The sys:store:config:base-url:list command will list the “base” url for each configured Magento store.

$ n98-magerun.phar sys:store:config:base-url:list

  Magento Stores - Base URLs  

+-----+-------------------+-----------------------------+-----------------------------+
| id  | code              | unsecure_baseurl            | secure_baseurl              |
+-----+-------------------+-----------------------------+-----------------------------+
|   1 | default           | http://magento.example.com/ | http://magento.example.com/ |
|   2 | german            | http://magento.example.com/ | http://magento.example.com/ |
|   3 | french            | http://magento.example.com/ | http://magento.example.com/ |
|   4 | second_store_view | http://magento.example.com/ | http://magento.example.com/ |
+-----+-------------------+-------------------------------------------+---------------+

Magento allows users to set the base URL for a store in the System -> Configuration -> Web section of the system configuration. This base URL will be used to generate all links and URLs in a particular Magento store. The sys:store:config:base-url:list command is a nice sanity check if you’re seeing weird URL behavior, or working with systems that have myriad apache URL configurations pointing at a system. It’s also a quick way to make sure a site’s using https urls for secure links (in the above example, you can see secure_baseurl is NOT doing this – no PCI for you).

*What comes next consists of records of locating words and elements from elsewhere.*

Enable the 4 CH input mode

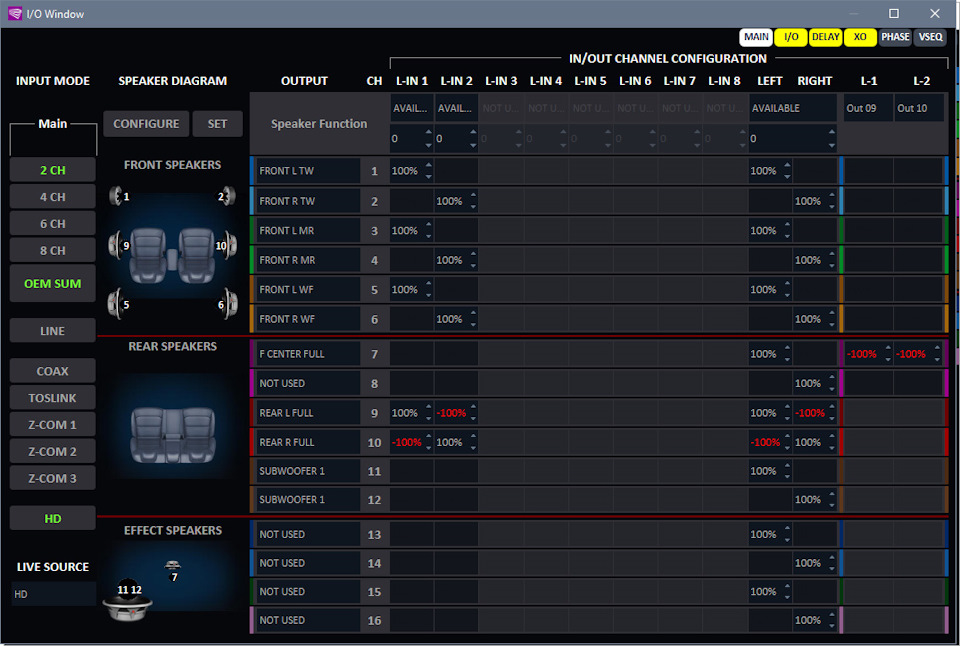click(x=53, y=197)
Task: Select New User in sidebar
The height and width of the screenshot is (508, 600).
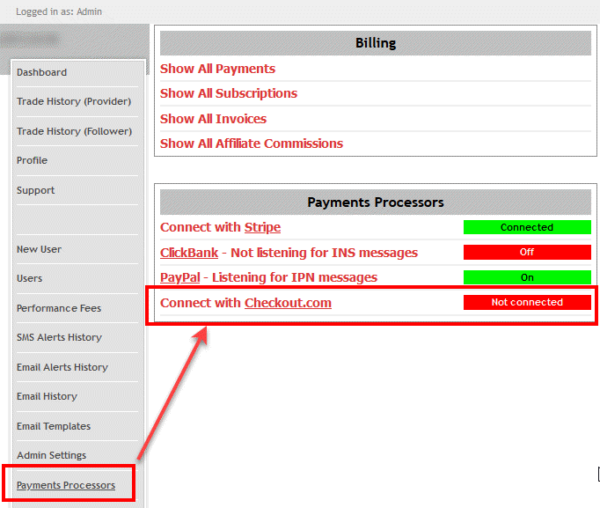Action: pos(39,249)
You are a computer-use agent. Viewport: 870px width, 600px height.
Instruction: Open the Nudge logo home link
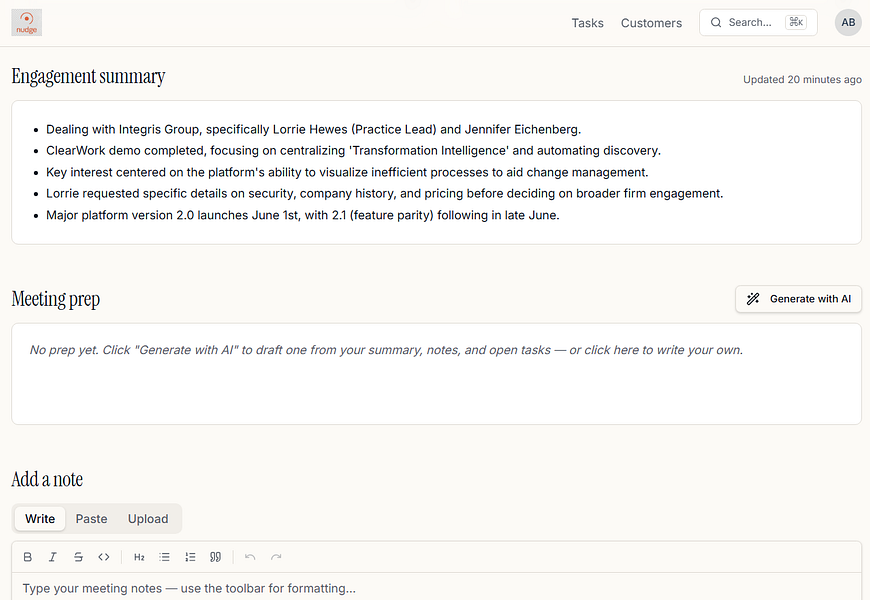click(x=27, y=23)
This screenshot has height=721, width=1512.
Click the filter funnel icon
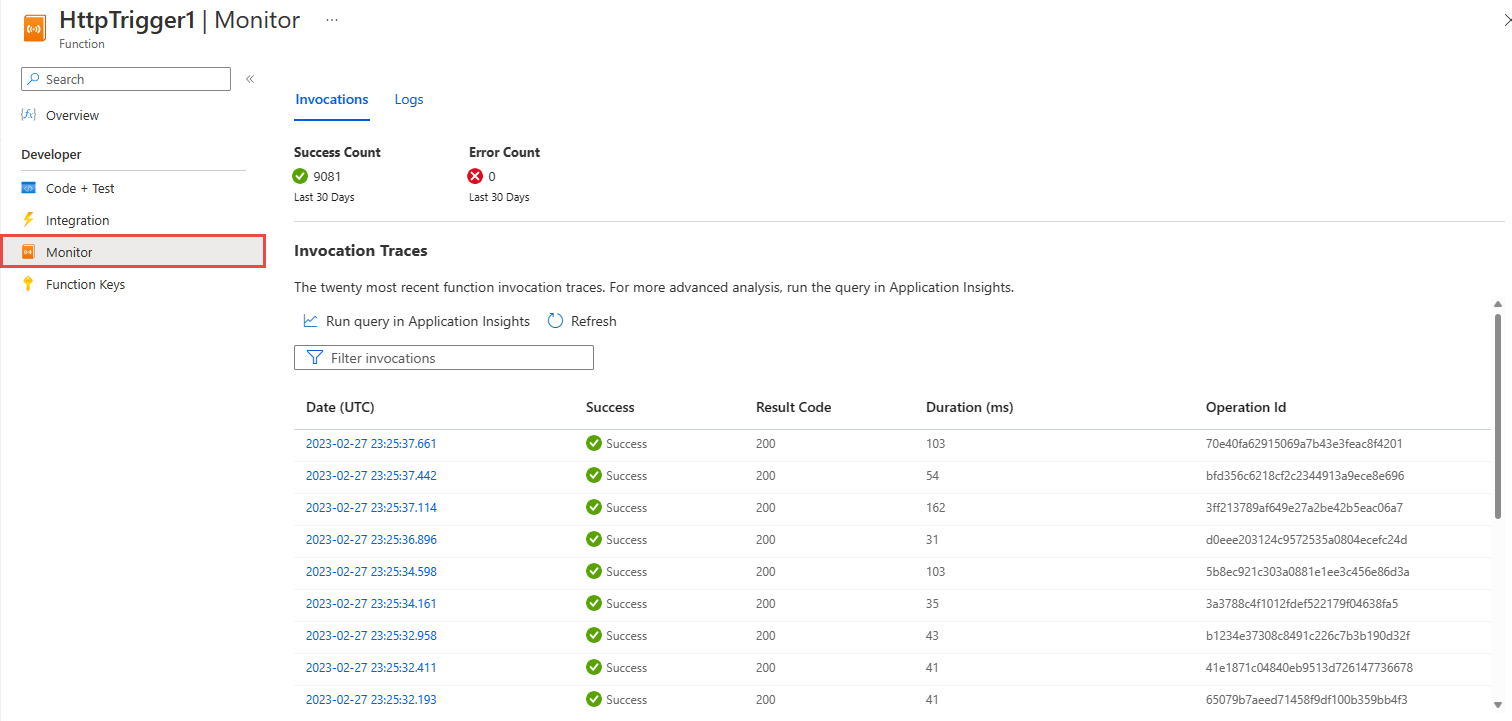315,357
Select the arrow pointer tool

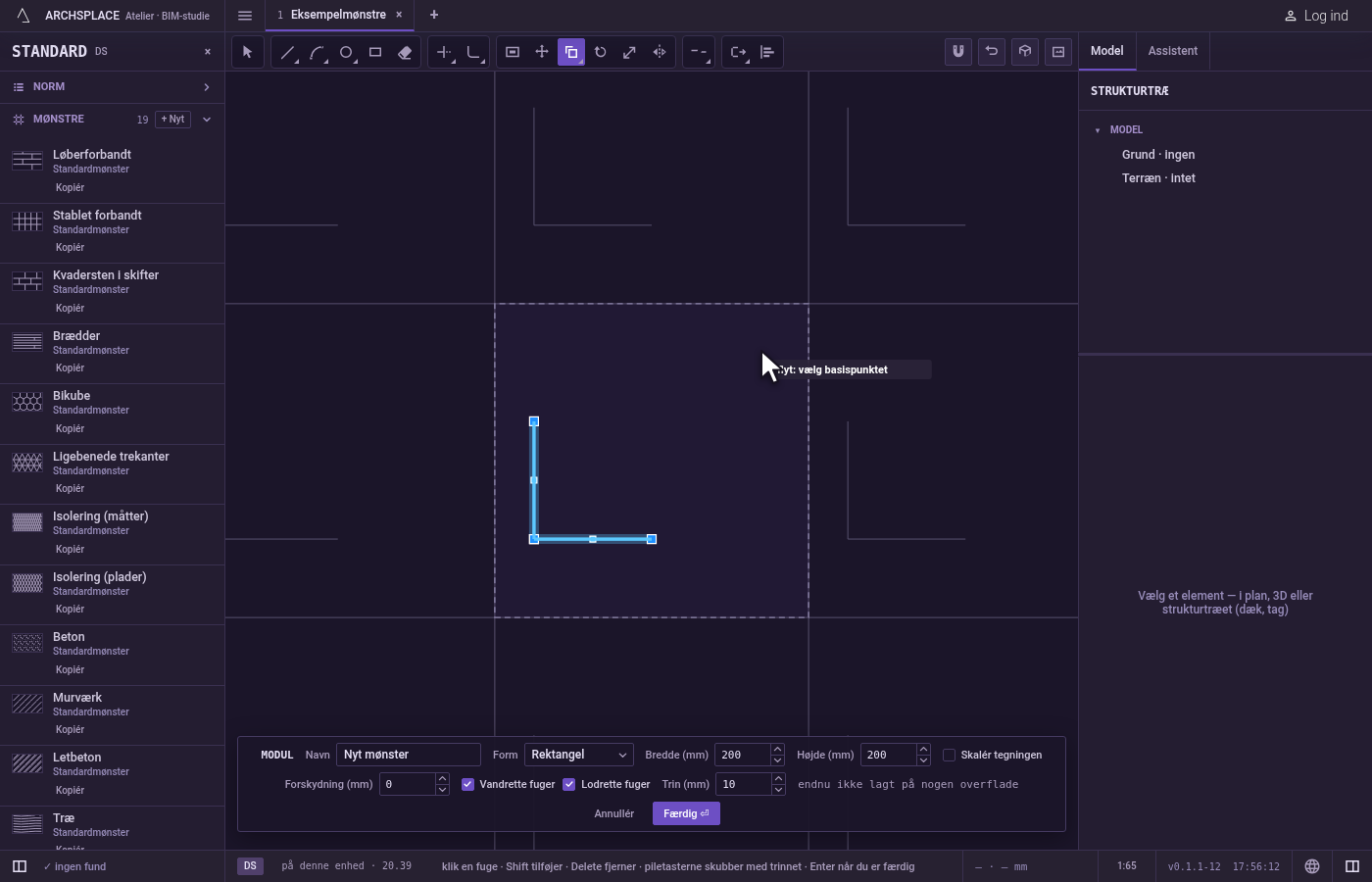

Finally, the sys:url:list command will gather together and list Magento’s more “programatic” URLs for a particular store ID or code

$ n98-magerun.phar sys:url:list --add-cmspages default
http://magento.example.com/
http://magento.example.com/n98-magerun.phar/about-magento-demo-store
http://magento.example.com/n98-magerun.phar/customer-service
http://magento.example.com/n98-magerun.phar/enable-cookies
http://magento.example.com/n98-magerun.phar/privacy-policy-cookie-restriction-mode
http://magento.example.com/n98-magerun.phar/celebrity_home
http://magento.example.com/n98-magerun.phar/celebrity_no_route
http://magento.example.com/n98-magerun.phar/home

In the above example we’ve asked sys:url:list to give us all the CMS page URLs (--add-cmspages) for the default store view. If you take a look at the command options, you can see it allows you to fetch CMS, products, and category URLs

$ n98-magerun.phar help sys:url:list
...    
Options:
 --add-categories      Adds categories
 --add-products        Adds products
 --add-cmspages        Adds cms pages
 --add-all             Adds categories, products and cms pages

You could also list all three URL types with the --add-all option

$ n98-magerun.phar sys:url:list --add-all default

Behind the scenes this command is using the resource models from the sitemap modules to gather together these URLs. Keep in mind there may be more URLs browsable in your system via manual MVC routing, or rewrites added to the database/configuration.